On 14 Nov 1965, during the Vietnam war, in the first major engagement of the war between regular US and North Vietnamese forces, elements of the 3rd Brigade, 1st Cavalry Division (Airmobile) fought a pitched battle with Communist main-force units in the Ia Drang Valley of the Central Highlands. On this morning, Lt. Col. Harold Moore’s 1st Battalion, 7th Cavalry conducted a heliborne assault into Landing Zone X-Ray near the Chu Pong hills. Around noon, the North Vietnamese 33rd Regiment attacked the US troopers. The fight continued all day and into the night. American soldiers received support from nearby artillery units and tactical air strikes. The next morning, the North Vietnamese 66th Regiment joined the attack against the US unit. The fighting was bitter, but the tactical air strikes and artillery support took their toll on the enemy and enabled the 1st Cavalry troopers to hold on against repeated assaults.

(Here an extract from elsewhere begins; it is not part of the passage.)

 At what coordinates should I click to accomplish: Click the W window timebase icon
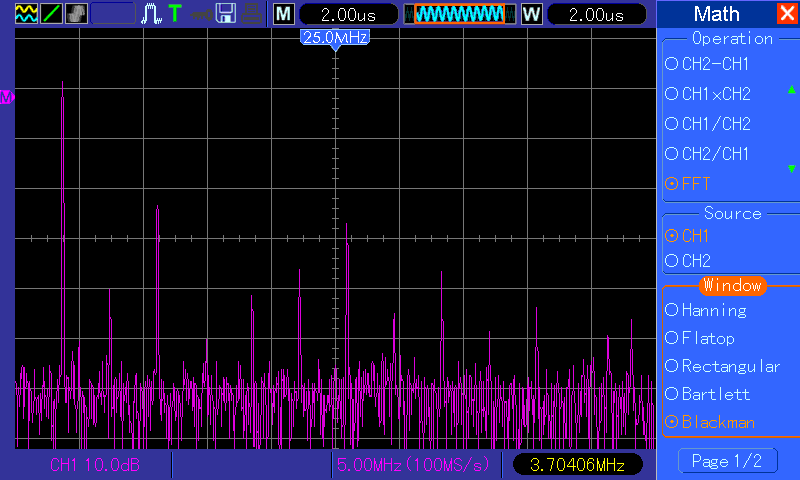(531, 13)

On 15 Nov 1864, during the Civil War, Union General William T. Sherman began his expedition across Georgia by torching the industrial section of Atlanta and pulling away from his supply lines. For the next six weeks, Sherman’s army destroyed most of Georgia before capturing the Confederate seaport of Savannah, Georgia.
COMING UP ON FRONTLINES OF FREEDOM
On the weekend of Nov 4-5, we’ll discuss the war in Israel. Then we’ll discuss getting America food independent with Ben Spell from Good Ranchers. Next, Quinton Roberts will discuss last weekend’s Service Academy Football games.
And on the weekend of Nov 11-12, Army veteran Mike Rogers will identify some of our nation’s main problems. Then Ed Fuller will present his latest book. Quinton Roberts will discuss last weekend’s Service Academy Football games. And Marines Gil and Skip will present the B & B, the Border and a great Book.
~ Humor/Puns ~
Why didn’t the melons get married? Because they cantaloupe.
What kind of egg did the evil chicken lay? A deviled egg.
Why did the coach go to the bank? To get his quarter back.
Why does Snoop Dogg always carry an umbrella? Fo’ Drizzle.
What did the fisherman say to the magician? Pick a cod, any cod.
What do you call a fake noodle? An impasta.
Which is faster, hot or cold? Hot, because you can catch a cold.
How do you organize a space party? You planet.
Did you know that milk is the fastest liquid on earth? It’s pasteurized before you even see it.
Why are skeletons so calm? Because nothing gets under their skin.
What did one ocean say to the other ocean? Nothing, they just waved.
What does a baby computer call his father? Data.